From the Battlefield to the Classroom
Albright Veterans Club
(photo from the 1948 yearbook)
Front row (left to right):
Good, Engle, Pringle, McLaughlin, Swope, Morgan, Filder, Nahm, J.
Moyer, R.Miller. Second row: Crawford, Lamberson, E. Davis, Crozier,
G. Lakow, Reeser, Brusch, Allen, W. Boyer, Koehler, Kenner, Himmelberger.

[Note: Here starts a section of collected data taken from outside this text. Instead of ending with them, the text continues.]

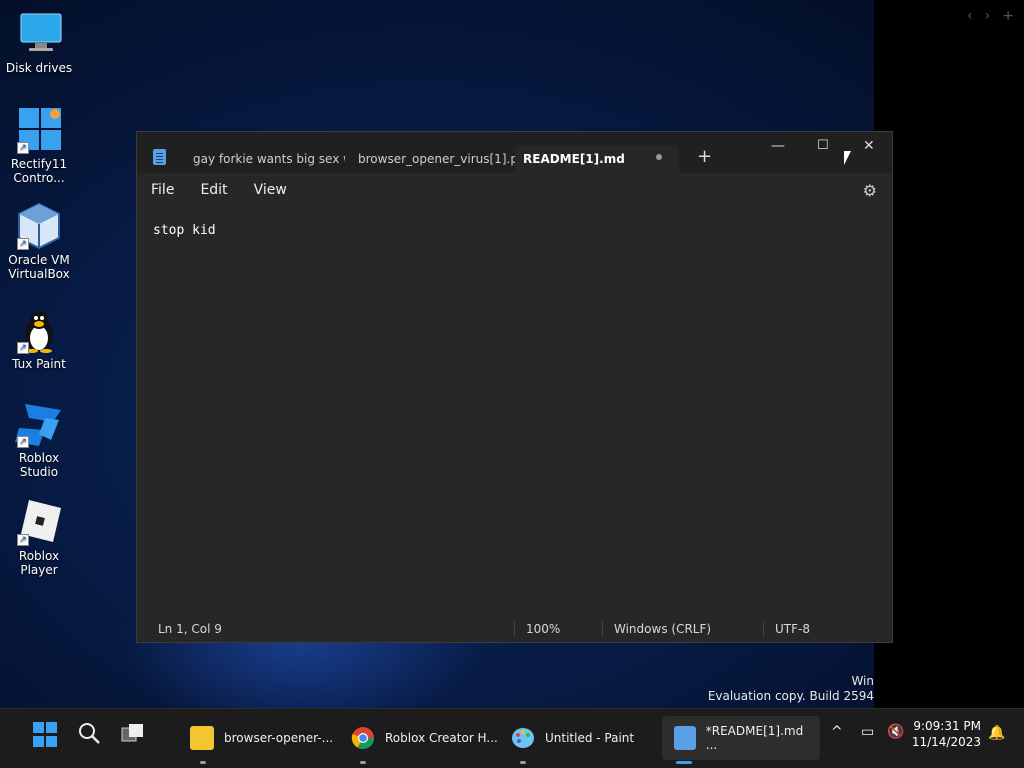 The image size is (1024, 768). I want to click on chrome-icon, so click(363, 738).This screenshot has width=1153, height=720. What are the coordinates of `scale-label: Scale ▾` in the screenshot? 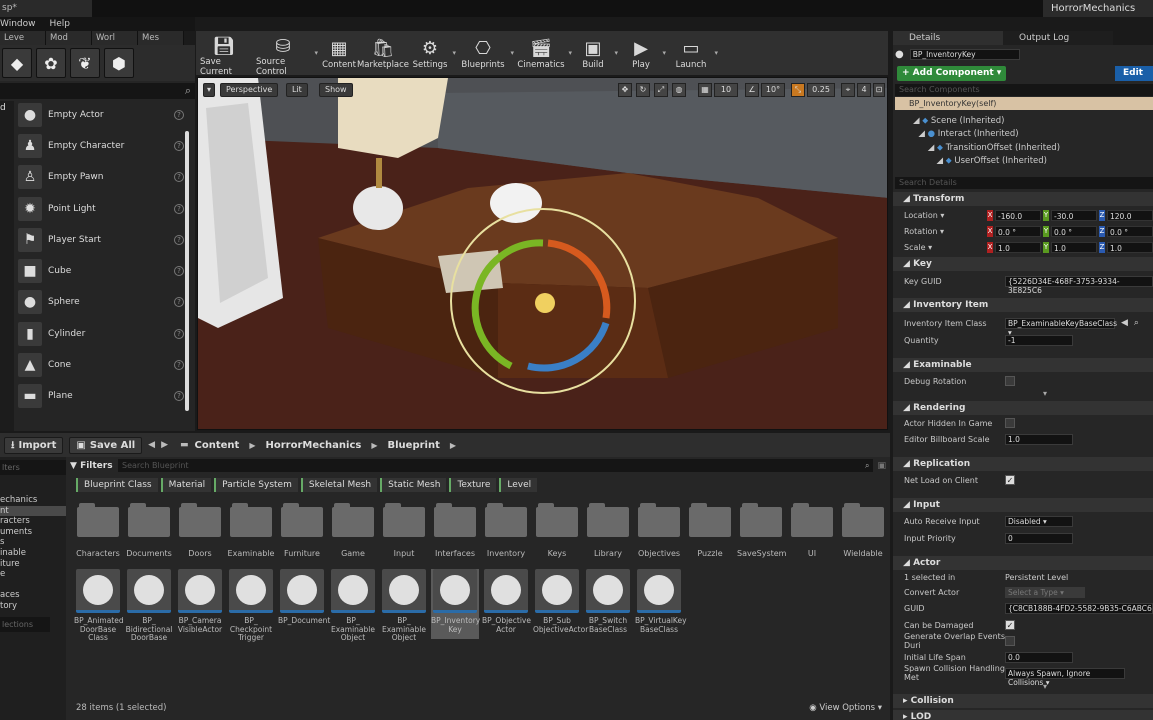 It's located at (940, 248).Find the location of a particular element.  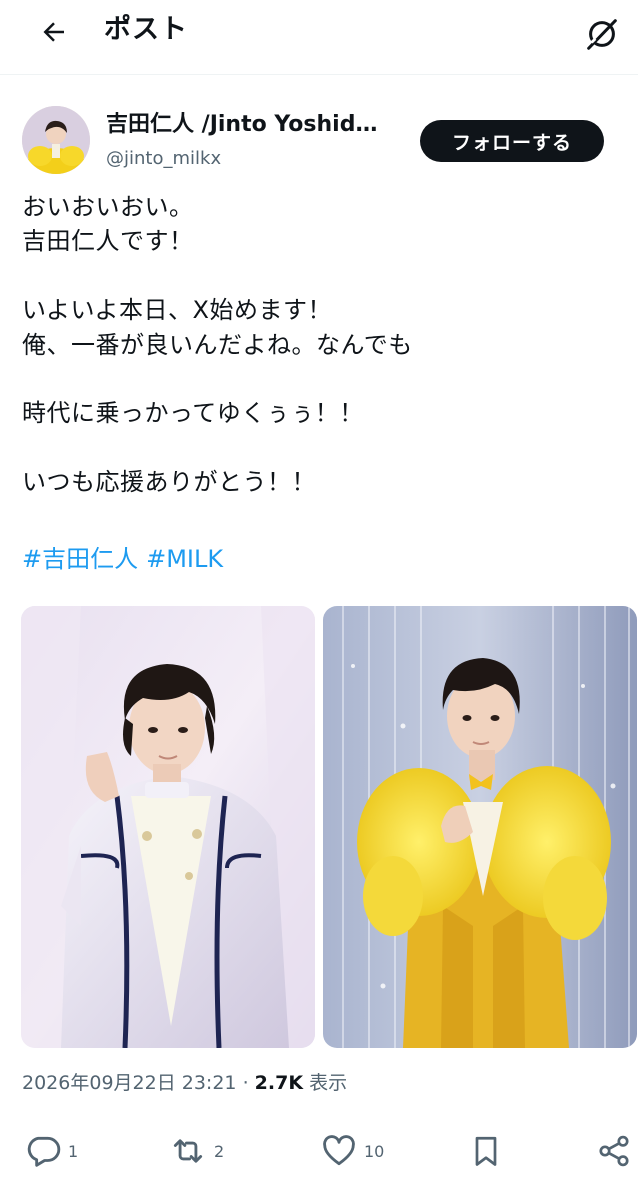

top-bar: ポスト is located at coordinates (319, 32).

Third row: Kopp, Reeves, Bower, Woodring, G. Bailey, Pullis, Harp,
Carson, Woynarowski, Walb, Mull. Fourth row: Haller, Snook, Marlow,
Killian, Tucci, Lieb, Rowe, Werner, Liddicoat, Diaz, Ansbach, Wolf,
Manzolillo, Harper. Fifth row: Cocking, Zimmerman, Krecker, Chelius,
Anlian, Mallow, LaRue, Evans, Diehm, Coleman, Reed, Sokol, D. Voigt,
Hayum, Potts. Sixth row: Siefert, D. Johnson, W. Miller, Braun,
D. Rottermel, Witman, Stewart, H. Lebo, Henry, Winter, Markowitz
They traded guns for books,
uniforms for slacks, trenches for dormitories and uncertainty for
the future. In the spring and summer of 1946 young veterans returned
home from war ready to experience college life. College attendances
throughout the country swelled as institutions opened wide their
doors to the returning youth.
For many veterans the adjustment
from military service to college life was not an easy one. "It
was a difficult adjustment at first and made me wish I had finished
up before I went into service," says Warren Engle ’48.
To them, the country was different and so were the families and
friends they left behind. The numerous veterans at Albright turned
to each other for support and formed the Albright Veterans Club
The constitution of the Veterans
Club set forth to, "perpetuate the memory of the alumni of
Albright College who made the supreme sacrifice that this nation
might live in peace…to preserve the memories and incidents
of their associations in World War II…to supplement, through
counseling and fellowship the rehabilitation of their comrades at
The 357 veterans attending Albright
at the time used the Veterans Club as a means of gaining information
and assistance concerning termination of benefits, pending G.I.
legislation, tutoring and counsel through various stages of college
life such as orientation and college traditions.
The College also did all it could
to support its new class of veterans. "Albright was 100 percent
supportive of the club," says Engle. Both Albright and its
veterans learned and gained valuable things from each other. According
to Discovery and Promise: A History of Albright College; "Veterans
brought with them a maturity and singleness of purpose which helped
them to do superior academic work. They provided the best student
bodies colleges had experienced for decades."
The members of the Veterans Club were
active on campus and also joined other colleges for the greater
benefit of all veterans. In 1947 members of the Veterans Club joined
veterans from colleges in New York, New Jersey, Delaware and Maryland
at the Student Veterans Coordinating Committee, held at the University
of Pennsylvania, to discuss bills pending before Congress.
According to the 1948 Cue, "The
overall purpose of this club is to promote patriotism and Americanism
with a zeal equal to that with which they demonstrated and defended
during our crucial period of war."
The men and women of the Veterans
Club approached every aspect of their lives with zeal. The return
of these young veterans to colleges across the country saw the beginning
of one of the most prosperous times in recent American history.
They survived a world war and their willingness to learn and grow
propelled America into the "golden age" of the 1950s.